Presiden menilai terlalu banyak perusahaan negara menyebabkan tingginya biaya jabatan direksi dan komisaris, sementara sebagian perusahaan belum mampu menghasilkan keuntungan.
“Bayangkan, lebih dari 750 kita tutup. Overhead-nya kayak apa? Gajinya kayak apa? Ini uang rakyat semua. Perusahaan tidak untung hanya bayar overhead,” tegasnya.
BUMN Ditargetkan Lebih Efisien dan Profesional
Prabowo mengatakan reformasi BUMN bertujuan menjadikan perusahaan negara lebih profesional, efisien, transparan, dan benar-benar bekerja untuk kepentingan rakyat.
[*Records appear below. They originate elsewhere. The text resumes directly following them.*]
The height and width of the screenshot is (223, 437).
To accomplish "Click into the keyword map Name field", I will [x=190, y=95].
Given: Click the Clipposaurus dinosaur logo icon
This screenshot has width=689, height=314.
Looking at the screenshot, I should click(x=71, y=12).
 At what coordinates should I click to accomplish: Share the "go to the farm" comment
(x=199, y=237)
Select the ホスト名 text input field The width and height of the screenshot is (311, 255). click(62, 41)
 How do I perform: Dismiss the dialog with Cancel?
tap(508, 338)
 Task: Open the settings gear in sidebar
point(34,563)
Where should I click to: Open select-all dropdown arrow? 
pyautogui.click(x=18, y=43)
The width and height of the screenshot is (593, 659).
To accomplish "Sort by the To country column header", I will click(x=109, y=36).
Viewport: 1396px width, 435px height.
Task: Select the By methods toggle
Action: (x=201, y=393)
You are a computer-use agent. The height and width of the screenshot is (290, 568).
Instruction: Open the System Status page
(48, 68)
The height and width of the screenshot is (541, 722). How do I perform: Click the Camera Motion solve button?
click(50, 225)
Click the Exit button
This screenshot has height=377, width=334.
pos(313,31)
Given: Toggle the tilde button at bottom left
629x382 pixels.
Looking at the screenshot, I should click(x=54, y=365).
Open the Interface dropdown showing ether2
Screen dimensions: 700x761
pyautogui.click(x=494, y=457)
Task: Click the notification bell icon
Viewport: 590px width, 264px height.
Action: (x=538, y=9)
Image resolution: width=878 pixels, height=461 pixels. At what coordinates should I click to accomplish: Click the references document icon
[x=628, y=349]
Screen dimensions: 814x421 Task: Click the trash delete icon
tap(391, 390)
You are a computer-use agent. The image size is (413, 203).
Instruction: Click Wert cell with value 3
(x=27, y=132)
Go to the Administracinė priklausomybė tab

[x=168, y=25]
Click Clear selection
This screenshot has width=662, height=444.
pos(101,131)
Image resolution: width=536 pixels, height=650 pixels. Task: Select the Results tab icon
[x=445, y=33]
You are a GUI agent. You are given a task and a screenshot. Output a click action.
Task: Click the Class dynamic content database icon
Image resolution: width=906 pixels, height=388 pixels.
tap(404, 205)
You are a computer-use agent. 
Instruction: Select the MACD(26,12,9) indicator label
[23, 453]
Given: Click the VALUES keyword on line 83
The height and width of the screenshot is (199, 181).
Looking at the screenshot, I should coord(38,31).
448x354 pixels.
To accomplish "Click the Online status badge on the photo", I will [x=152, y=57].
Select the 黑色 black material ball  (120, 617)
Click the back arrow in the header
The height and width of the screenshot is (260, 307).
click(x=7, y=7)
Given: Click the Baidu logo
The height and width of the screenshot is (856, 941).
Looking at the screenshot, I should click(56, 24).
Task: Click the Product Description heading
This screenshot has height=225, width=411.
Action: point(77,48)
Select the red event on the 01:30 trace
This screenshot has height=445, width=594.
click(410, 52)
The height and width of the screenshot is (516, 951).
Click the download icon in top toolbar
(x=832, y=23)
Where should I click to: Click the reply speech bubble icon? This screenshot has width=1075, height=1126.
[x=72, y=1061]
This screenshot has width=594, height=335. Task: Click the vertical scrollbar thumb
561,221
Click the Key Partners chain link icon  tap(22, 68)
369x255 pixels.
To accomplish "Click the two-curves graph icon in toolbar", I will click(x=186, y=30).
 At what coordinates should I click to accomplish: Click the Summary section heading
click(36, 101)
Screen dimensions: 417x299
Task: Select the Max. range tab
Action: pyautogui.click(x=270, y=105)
Ia menargetkan proses penataan tersebut dapat diselesaikan dalam waktu dekat.
“Saya minta dalam tahun ini harus selesai. Jadi dalam dua tahun kita akan bikin BUMN-BUMN lebih efisien, lebih transparan, lebih bekerja untuk rakyat,” ujarnya.
Presiden juga mengapresiasi peningkatan kinerja sejumlah BUMN yang mulai mencatatkan keuntungan dalam setahun terakhir.
“Terima kasih, satu tahun ini sudah mulai ada laba,” katanya.
Riset dan Inovasi Jadi Prioritas
Selain reformasi BUMN, Prabowo menekankan pentingnya memperkuat ekosistem riset nasional sebagai fondasi kemandirian industri Indonesia.
Menurutnya, dukungan pendanaan riset tidak hanya berasal dari pemerintah, tetapi juga dapat diperkuat melalui kontribusi BUMN yang menyisihkan sebagian keuntungan perusahaan.
Presiden juga menyambut baik usulan peningkatan kolaborasi antara perguruan tinggi, lembaga penelitian, industri, serta institusi luar negeri guna mempercepat pengembangan teknologi nasional.
“Kerja sama dengan institusi luar negeri yang melibatkan kampus-kampus universitas di semua bidang dan di semua daerah saya kira ini benar. Nanti kita akan ke arah situ semua,” ungkap Prabowo.
Melalui reformasi BUMN, penguatan riset, dan kolaborasi antara pemerintah, dunia usaha, serta perguruan tinggi, pemerintah berharap mampu membangun industri nasional yang lebih mandiri, kompetitif, dan siap bersaing di tingkat global.